··· Texto de la página ···

LA LUCHA POR EL VETERANO

Ahí terminó la guerra en las islas para Lamadrid, pero empezó la guerra de la postguerra que fue todavía más dura que la libró en las Malvinas, según se encarga de destacar en más de una oportunidad. Tras la guerra participó en misiones de paz en Irak y la ex Yugoeslavia, pero con su vocación a cuestas, sentía que su nueva tarea debía ser devolverle a los veteranos lo que le habían dado en las islas. Hoy, con la misma pasión y entrega que cuando ingresó al Colegio Militar, se desempeña como Director del Centro de Salud de las Fuerzas Armadas-Veteranos de Malvinas.

- ¿Por qué la postguerra fue peor que la guerra?

- Entramos por la puerta de atrás, fue muy doloroso regresar de Malvinas. En lo que hace a las patologías psiquiátricas del veterano todo fue improvisación. Muchos que tenían una patología psiquiátrica, por no abordarla, empezaron a padecer patologías crónicas. Y esa cronicidad genera otras patologías peores. No solo se trata al veterano sino también de sus familias. 

- ¿Cómo empezó su tarea con los veteranos?

- Fue una lucha de muchos años por la salud mental de los veteranos de guerra. En 2008 empecé como director del Centro de Estrés Postraumático Malvinas Argentinas del Ejército. En 2012 se implementó a nivel conjunto en todas las Fuerzas Armadas. En la actualidad se atienden a unos 600 pacientes y se hacen juntas médicas. Muchos abren las puertas de los fantasmas por primera vez después de 35 años. Claramente se puede decir que nunca es tarde. Y eso se ve en la emoción del veterano y su familia que se van agradecidos de que alguien los escuchó.

- ¿Cuántos suicidios hubo desde 1982?

··· Datos disponibles ···

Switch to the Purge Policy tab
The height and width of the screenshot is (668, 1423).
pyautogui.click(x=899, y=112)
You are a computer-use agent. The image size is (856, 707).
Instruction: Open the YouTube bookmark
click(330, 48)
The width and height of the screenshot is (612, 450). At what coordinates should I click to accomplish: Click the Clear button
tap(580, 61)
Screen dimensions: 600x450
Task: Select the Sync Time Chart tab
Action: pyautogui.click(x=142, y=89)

···

* [Consigna 1]:
Resume en menos palabras el párrafo de la entrevista que empieza con "Fue una lucha de muchos años", sin perder sus datos principales.
* [Consigna 2]:
Copia de la entrevista el tramo que va desde "LA LUCHA POR" hasta "Armadas-Veteranos de Malvinas." y sustituye "postguerra" por "posguerra".

* [Respuesta 1]:
Fue una larga lucha por la salud mental de los veteranos. En 2008 empecé a dirigir el Centro de Estrés Postraumático Malvinas Argentinas del Ejército, que en 2012 pasó a funcionar a nivel conjunto en todas las Fuerzas Armadas. Hoy se atiende a unos 600 pacientes y se hacen juntas médicas. Muchos enfrentan sus fantasmas por primera vez después de 35 años: nunca es tarde, y el veterano y su familia se van agradecidos de que alguien los escuchó.

* [Respuesta 2]:
LA LUCHA POR EL VETERANO

Ahí terminó la guerra en las islas para Lamadrid, pero empezó la guerra de la posguerra que fue todavía más dura que la libró en las Malvinas, según se encarga de destacar en más de una oportunidad. Tras la guerra participó en misiones de paz en Irak y la ex Yugoeslavia, pero con su vocación a cuestas, sentía que su nueva tarea debía ser devolverle a los veteranos lo que le habían dado en las islas. Hoy, con la misma pasión y entrega que cuando ingresó al Colegio Militar, se desempeña como Director del Centro de Salud de las Fuerzas Armadas-Veteranos de Malvinas.